Generating HTML

To see how you can generate HTML in JavaScript and add it to a web page, look at the example genSample.html There is a link at the bottom of the page that will open the JavaScript file, genSample.js, in a separate window.

In the HTML file, genSample.html, notice the onload attribute in the body tag. The value of the onload attribute tells the browser what JavaScript code to execute when it has finished load the HTML file. In this case, it executes the function call showCountdown(). You can see the definition of showCountdown in the genSample.js file.

The function showCountdown begins by calling document.getElementById. We will work a lot more with getElementById later in the term. The main thing you need to know about it now is that it returns a pointer to an element in the HTML of the document with which the JavaScript code is associated. The parameter to getElementById is countdownDiv If you look back at genSample.html, you'll see a div element with id of countdownDiv. By setting the id attribute of a div, we can make it easily accessible from JavaScript.

In genSample.html, the content of the countdownDiv says:

You won't see this text in the browser window because it will be overwritten when the countdown HTML is put into this div.

Using getElementById to get a pointer to the countdownDiv is the first step to modifying the contents of the div and replacing the text shown in the HTML file. The second step is to use the innerHTML property to change the contents of the div, which is what happens in the second line of showCountdown.

The innerHTML property makes it possible to put a string of HTML in as the new contents of an HTML element such as a div or a paragraph. It will be just as if the string was typed in the source file. In the case of the showCountdown function, the string that is put in as the new contents of the countdownDiv is the return value of genCountdown.

The purpose of the genCountdown function is to generate the HTML that will be put in as the new content of the countdownDiv. The HTML that it generates will be a string that has ten h2 header elements in it. Each h2 element will have an opening h2 tag, including a class attribute and quoted value, contents, and a closing h2 tag.

At the beginning of the function is the declaration for a variable named html That variable is used to hold a string that the function builds to be the new contents of the countdown div. The variable is initialized with an empty string as its value. Later in the function, other strings will be appended to the string in the html variable to make the countdown HTML that will put into countdownDiv.

There are two other variables in genCountdown. One is i, which is used as a loop counter and also as the text contents of each h2 element. The other is hClass, which is used to hold the value of the class attribute for each header. The initial value for hClass is "hot", but we'll see in the loop that that value is overwritten before it is used.

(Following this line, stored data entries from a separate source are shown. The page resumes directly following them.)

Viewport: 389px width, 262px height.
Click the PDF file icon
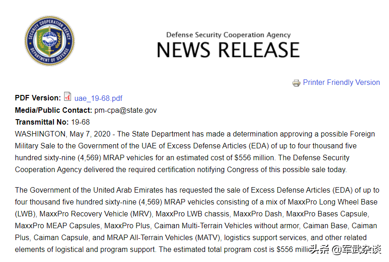[x=68, y=97]
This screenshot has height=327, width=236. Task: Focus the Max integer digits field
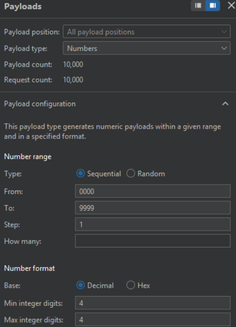[x=153, y=320]
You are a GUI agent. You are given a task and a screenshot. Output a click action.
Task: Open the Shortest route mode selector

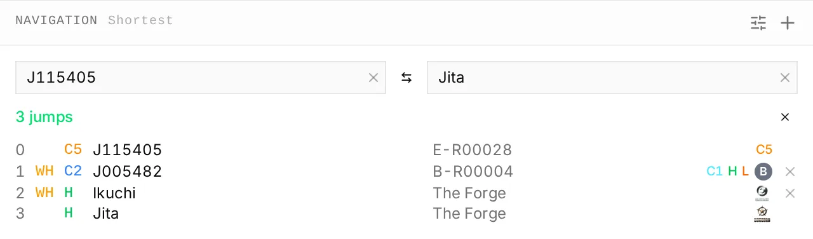(140, 20)
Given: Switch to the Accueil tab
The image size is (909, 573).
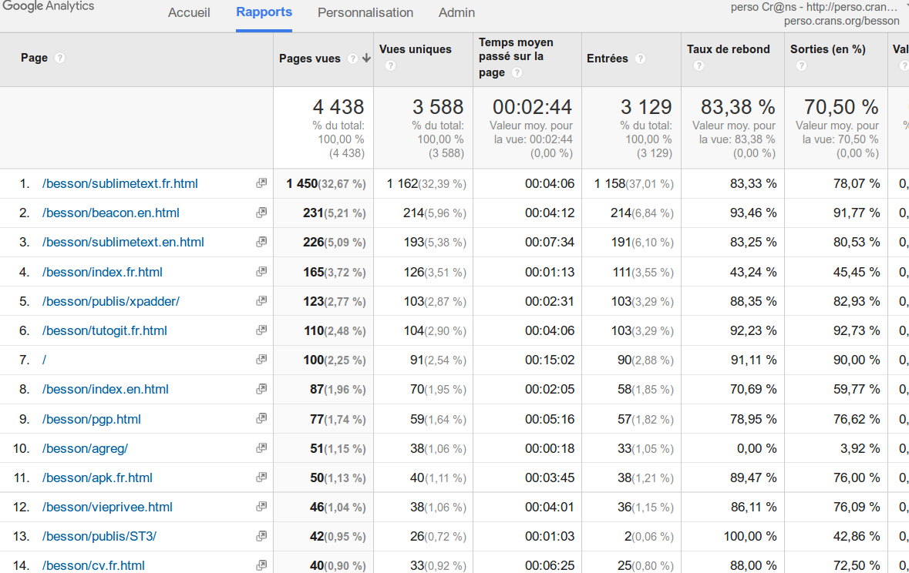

Next in genCountdown is a for loop. The loop counter, i, is initialized to 10, and decremented each time through the loop. In the body of the for loop is an if-else statement that assigns a value to the hClass variable based on the value of the loop counter. When the loop counter is greater than 8, the value of hClass will be "cold". If you look at the beginning of genSample.html you will see a style sheet with several classes, including .cold, with the text color set to blue. So, the if-else in the for loop will set the value of hClass to "cold" for 10 and 9, "cool" (green) for 8 and 7, "warm" (orange) for 6, 5, and 4, and "hot" (red) for 3, 2, and 1.

After the if-else statement is an assignment statement that appends a string to the html variable. The string that it appends is the HTML for an h2 header, with the class set to the contents of the hClass variable, and the contents (between the opening and closing h2 tags) set to the value of the loop counter, i. Notice the use of back slashes to put quotes into the generated HTML. An alternative approach would be to use single quotes on the value of the class attribute.

After the for loop, an h1 header with the contents "Blast Off!" is appended to the HTML string. Then the html variable is returned as the return value of the genCountdown function.